Please reproduce exactly the line that contains "is (1536, 919)." and every line after it through the end of the records below, adding nothing else.

[Stored records]

..........

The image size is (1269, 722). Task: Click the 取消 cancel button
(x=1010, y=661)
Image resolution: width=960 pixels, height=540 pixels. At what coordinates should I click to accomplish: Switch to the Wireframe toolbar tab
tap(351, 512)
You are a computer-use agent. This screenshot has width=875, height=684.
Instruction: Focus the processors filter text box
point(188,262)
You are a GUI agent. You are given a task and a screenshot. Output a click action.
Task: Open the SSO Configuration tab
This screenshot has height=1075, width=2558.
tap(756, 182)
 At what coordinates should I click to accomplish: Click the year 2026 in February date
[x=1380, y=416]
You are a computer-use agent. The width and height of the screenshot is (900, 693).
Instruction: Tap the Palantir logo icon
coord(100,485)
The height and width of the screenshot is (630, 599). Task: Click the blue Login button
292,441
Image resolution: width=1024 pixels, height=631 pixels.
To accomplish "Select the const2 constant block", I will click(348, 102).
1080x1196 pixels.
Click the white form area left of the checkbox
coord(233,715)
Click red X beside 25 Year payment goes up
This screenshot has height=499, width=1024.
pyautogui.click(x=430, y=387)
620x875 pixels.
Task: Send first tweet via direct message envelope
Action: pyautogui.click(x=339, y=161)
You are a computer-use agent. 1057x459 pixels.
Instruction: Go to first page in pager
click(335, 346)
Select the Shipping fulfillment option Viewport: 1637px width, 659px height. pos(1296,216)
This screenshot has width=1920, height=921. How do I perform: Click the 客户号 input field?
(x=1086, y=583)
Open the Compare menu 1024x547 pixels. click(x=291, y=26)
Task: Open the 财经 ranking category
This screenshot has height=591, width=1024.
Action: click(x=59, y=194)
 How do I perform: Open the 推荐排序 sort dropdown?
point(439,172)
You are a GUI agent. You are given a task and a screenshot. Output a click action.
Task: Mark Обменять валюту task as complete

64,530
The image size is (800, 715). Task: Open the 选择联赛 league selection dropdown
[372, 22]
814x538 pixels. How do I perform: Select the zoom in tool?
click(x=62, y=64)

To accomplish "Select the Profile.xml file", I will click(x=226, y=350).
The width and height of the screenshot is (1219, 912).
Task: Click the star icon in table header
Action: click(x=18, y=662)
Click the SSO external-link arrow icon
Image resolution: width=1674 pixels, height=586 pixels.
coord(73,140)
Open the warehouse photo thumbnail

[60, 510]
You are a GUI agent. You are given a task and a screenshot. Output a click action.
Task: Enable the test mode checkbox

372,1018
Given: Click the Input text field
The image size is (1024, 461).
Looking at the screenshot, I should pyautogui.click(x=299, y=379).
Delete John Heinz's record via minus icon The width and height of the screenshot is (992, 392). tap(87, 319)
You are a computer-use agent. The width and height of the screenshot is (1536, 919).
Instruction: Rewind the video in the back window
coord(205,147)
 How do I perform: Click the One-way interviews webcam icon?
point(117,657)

..........

Solved problem:
You are a computer-use agent. The width and height of the screenshot is (1536, 919).
Instruction: Rewind the video in the back window
coord(205,147)
 How do I perform: Click the One-way interviews webcam icon?
point(117,657)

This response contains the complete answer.